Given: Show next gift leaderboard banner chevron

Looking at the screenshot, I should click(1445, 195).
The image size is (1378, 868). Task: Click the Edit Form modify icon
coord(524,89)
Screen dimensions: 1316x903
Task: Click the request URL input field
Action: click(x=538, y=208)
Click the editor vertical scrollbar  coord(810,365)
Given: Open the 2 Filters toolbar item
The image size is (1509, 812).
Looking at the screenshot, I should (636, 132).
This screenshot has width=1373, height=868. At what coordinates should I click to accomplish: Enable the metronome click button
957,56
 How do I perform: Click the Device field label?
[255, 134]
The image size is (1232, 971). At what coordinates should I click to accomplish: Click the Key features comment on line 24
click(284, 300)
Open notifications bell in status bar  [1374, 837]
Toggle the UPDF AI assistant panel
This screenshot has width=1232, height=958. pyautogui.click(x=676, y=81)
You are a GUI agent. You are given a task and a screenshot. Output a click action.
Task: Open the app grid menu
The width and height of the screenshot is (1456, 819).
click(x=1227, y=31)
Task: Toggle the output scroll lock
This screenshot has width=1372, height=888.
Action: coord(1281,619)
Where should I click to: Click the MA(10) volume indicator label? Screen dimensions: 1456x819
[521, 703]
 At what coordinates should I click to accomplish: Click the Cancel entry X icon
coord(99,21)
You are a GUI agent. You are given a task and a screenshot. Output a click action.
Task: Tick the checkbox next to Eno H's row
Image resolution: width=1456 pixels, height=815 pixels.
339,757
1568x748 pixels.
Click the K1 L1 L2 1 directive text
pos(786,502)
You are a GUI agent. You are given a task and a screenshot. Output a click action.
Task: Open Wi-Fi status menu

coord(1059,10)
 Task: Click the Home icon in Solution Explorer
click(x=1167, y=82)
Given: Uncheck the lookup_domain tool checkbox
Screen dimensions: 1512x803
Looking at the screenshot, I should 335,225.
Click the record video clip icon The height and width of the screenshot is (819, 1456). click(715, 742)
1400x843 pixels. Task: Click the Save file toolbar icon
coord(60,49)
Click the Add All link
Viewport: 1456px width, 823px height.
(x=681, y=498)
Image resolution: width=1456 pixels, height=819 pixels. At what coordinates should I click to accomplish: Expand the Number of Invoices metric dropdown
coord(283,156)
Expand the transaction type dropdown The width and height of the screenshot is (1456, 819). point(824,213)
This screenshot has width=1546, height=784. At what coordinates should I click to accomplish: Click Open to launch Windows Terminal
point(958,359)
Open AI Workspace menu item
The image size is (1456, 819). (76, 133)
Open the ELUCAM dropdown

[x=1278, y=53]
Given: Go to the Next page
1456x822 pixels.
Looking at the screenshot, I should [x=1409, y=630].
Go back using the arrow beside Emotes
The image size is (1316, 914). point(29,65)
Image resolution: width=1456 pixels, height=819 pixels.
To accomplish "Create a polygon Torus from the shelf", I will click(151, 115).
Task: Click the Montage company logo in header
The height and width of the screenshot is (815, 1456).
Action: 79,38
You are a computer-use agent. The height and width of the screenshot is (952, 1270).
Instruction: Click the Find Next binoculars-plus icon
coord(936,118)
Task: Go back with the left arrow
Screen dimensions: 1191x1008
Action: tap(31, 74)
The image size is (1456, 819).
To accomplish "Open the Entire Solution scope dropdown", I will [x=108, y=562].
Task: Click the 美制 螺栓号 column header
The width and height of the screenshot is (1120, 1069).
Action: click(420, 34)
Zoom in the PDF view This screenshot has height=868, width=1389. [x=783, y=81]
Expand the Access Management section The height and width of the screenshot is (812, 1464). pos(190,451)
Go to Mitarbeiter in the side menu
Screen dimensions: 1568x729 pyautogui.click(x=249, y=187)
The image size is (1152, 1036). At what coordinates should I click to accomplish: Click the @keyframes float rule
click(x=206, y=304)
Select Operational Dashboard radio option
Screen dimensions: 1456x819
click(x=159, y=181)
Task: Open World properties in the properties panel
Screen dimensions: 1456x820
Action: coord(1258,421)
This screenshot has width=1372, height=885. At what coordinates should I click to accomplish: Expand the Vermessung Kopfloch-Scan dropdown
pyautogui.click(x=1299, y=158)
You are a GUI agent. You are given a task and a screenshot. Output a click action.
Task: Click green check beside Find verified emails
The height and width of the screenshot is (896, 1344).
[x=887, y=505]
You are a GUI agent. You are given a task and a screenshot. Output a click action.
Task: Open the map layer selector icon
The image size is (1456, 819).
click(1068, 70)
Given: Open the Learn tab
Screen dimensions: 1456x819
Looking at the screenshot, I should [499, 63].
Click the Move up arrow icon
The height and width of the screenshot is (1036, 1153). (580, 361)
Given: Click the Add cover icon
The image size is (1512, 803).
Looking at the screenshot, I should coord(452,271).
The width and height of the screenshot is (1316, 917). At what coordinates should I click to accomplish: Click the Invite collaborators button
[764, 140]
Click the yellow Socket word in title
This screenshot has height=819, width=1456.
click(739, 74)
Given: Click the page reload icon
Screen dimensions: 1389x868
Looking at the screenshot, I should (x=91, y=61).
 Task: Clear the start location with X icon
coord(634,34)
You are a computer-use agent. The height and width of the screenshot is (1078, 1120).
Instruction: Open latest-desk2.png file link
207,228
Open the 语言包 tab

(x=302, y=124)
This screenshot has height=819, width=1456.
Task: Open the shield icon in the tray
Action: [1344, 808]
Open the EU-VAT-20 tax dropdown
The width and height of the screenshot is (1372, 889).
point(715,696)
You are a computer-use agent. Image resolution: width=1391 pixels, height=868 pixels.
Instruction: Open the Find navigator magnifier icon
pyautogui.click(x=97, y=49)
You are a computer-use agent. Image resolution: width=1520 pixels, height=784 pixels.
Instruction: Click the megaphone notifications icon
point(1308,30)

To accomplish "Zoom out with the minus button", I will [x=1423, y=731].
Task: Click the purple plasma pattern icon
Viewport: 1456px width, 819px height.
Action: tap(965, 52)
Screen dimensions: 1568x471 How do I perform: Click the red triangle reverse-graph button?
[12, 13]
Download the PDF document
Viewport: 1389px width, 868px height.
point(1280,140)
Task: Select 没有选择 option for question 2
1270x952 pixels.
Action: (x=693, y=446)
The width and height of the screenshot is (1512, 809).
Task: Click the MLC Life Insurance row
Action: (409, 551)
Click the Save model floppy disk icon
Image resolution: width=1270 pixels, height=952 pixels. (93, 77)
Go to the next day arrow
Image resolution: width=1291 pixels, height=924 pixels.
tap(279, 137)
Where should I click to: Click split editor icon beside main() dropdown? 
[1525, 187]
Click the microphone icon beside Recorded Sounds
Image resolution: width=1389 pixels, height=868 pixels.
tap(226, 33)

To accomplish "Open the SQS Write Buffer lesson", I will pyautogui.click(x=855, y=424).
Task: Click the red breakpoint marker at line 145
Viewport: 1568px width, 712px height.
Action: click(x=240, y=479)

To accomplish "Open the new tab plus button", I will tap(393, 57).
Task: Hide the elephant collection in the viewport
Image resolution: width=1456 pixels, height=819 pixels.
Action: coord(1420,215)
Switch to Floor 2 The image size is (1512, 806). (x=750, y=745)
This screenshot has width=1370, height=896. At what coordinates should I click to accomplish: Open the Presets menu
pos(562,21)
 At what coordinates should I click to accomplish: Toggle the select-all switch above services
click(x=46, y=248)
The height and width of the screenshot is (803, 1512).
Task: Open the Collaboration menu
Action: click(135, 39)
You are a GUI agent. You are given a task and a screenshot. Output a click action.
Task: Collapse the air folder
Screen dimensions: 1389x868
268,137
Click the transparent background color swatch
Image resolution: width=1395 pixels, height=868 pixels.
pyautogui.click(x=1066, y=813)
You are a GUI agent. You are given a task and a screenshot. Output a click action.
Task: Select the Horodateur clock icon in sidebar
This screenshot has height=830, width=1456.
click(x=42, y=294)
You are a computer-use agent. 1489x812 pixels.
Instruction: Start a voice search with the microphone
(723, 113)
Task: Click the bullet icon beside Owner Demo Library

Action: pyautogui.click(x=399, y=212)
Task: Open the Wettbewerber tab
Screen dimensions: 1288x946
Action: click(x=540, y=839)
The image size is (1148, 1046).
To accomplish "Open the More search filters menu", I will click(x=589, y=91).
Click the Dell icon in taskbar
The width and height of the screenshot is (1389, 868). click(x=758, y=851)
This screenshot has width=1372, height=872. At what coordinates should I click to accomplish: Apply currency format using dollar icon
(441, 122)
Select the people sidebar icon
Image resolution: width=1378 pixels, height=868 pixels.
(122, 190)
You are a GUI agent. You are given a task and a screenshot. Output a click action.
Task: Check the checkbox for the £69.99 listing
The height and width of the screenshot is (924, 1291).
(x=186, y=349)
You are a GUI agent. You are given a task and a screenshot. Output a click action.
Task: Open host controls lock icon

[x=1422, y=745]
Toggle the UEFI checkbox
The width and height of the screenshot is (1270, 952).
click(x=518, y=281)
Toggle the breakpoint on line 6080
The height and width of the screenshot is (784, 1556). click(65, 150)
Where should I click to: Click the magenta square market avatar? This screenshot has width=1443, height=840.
-- -- --
Work instruction. In the entries above, find each line with the word "will" and show it.

Reply to the task.
To accomplish "Create a polygon Torus from the shelf", I will click(151, 115).
To accomplish "Open the Entire Solution scope dropdown", I will [x=108, y=562].
To accomplish "Zoom out with the minus button", I will [x=1423, y=731].
To accomplish "Open the SQS Write Buffer lesson", I will pyautogui.click(x=855, y=424).
To accomplish "Open the new tab plus button", I will tap(393, 57).
To accomplish "Open the More search filters menu", I will click(x=589, y=91).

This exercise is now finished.